During the Asian session on Thursday, USD/JPY fell from the year’s high of 147.87 and is currently trading around 147.50. Better-than-expected U.S. data boosted the U.S. dollar (USD).

The Japanese government is likely to implement new economic stimulus measures in October, Kyodo News reported on Wednesday, citing anonymous sources. The message mentioned that the main goals of the stimulus measures are to support businesses to increase wages and reduce energy bills.

In addition, Bank of Japan (BoJ) policymaker Junko Nakagawa said it is appropriate to maintain loose monetary policy at the moment. He added that Japan is not yet on track to achieve the Bank of Japan’s price targets. It is worth noting that the monetary policy divergence between the US and Japan may limit the upside of the yen and act as a tailwind for USD/JPY for the time being.

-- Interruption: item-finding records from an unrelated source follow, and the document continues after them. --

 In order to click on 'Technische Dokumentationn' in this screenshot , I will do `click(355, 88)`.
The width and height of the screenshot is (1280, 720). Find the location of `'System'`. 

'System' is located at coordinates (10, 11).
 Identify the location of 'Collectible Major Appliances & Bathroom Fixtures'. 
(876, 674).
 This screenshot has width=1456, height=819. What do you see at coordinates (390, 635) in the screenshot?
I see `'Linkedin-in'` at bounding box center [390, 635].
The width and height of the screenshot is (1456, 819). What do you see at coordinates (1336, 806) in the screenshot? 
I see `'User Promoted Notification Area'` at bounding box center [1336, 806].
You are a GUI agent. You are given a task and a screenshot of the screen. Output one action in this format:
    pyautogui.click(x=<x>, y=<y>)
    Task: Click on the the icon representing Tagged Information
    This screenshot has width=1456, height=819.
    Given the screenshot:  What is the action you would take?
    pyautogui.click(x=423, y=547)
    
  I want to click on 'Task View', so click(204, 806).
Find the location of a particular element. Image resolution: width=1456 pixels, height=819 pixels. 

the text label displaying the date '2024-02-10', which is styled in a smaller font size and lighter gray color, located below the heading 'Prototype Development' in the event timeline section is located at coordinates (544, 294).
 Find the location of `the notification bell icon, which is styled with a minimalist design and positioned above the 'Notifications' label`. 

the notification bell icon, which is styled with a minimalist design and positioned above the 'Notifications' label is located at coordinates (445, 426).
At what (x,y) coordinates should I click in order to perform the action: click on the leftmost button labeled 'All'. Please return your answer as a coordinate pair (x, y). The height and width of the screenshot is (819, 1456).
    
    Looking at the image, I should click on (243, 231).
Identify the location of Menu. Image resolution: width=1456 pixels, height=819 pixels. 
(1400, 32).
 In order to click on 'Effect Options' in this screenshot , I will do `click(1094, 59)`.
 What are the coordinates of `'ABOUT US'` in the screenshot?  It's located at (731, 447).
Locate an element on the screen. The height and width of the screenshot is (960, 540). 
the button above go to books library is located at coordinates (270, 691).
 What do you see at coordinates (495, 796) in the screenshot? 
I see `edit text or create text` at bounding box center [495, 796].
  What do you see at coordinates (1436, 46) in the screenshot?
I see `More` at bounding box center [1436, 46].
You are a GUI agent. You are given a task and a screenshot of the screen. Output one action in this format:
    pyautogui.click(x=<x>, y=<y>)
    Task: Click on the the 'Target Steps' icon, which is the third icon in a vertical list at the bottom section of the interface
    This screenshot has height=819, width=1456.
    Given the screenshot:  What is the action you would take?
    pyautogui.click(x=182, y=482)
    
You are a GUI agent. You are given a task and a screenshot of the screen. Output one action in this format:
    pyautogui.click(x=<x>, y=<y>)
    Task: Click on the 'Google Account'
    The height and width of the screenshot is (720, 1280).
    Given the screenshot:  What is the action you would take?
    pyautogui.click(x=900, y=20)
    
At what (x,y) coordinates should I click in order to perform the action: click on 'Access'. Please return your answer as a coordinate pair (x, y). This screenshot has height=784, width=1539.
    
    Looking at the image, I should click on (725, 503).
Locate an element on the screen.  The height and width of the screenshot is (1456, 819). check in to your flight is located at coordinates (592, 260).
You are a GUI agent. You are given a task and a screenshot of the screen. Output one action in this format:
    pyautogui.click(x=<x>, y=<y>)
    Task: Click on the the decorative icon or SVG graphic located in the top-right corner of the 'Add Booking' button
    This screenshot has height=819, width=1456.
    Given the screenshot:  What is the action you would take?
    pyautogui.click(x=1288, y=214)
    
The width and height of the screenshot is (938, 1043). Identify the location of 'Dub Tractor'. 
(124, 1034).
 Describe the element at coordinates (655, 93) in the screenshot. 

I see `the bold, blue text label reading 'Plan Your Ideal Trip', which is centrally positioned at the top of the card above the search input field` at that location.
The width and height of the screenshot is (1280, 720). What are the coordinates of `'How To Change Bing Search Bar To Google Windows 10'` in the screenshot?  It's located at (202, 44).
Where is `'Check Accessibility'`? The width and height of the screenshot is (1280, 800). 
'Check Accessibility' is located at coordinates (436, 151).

Earlier this week, Japan’s household spending fell 5.0% year-on-year in July, missing market expectations for a 2.5% drop. The figure shows that Japanese household spending has fallen for the sixth consecutive month.

Beyond that, Japan’s top currency diplomat, Masato Kanda, expressed a willingness to keep a close eye on foreign exchange movements with a sense of urgency, while adding that all options were on the table.

Across the pond, markets expect the Federal Reserve (Fed) to keep interest rates above 5% for an extended period. Federal Reserve Governor Christopher Waller said the Fed has additional room to raise interest rates, but data will determine that. Boston Fed President Susan Collins, on the other hand, pointed to the risk of an inappropriately constrained monetary policy stance and called for patient, cautious but deliberate policy.

Regarding the data, the Institute for Supply Management (ISM) reported on Wednesday that the U.S. ISM Services Purchasing Managers’ Index rose to 54.5 in August from 52.7 in the previous month, higher than the market’s consensus estimate of 52.5. This number is the highest since February. Additionally, the final reading for the S&P Global Composite Index fell to 50.2 in August from 50.4 in July. The U.S. dollar index (DXY) climbed to a near six-month high above 105.00 on Wednesday on positive data.

Looking ahead, market participants will keep a close eye on Japan’s second-quarter gross domestic product (GDP) data due on Friday. Additionally, Japan will release labor cash income and current account for July. Traders will look for USD/JPY trading opportunities from this data.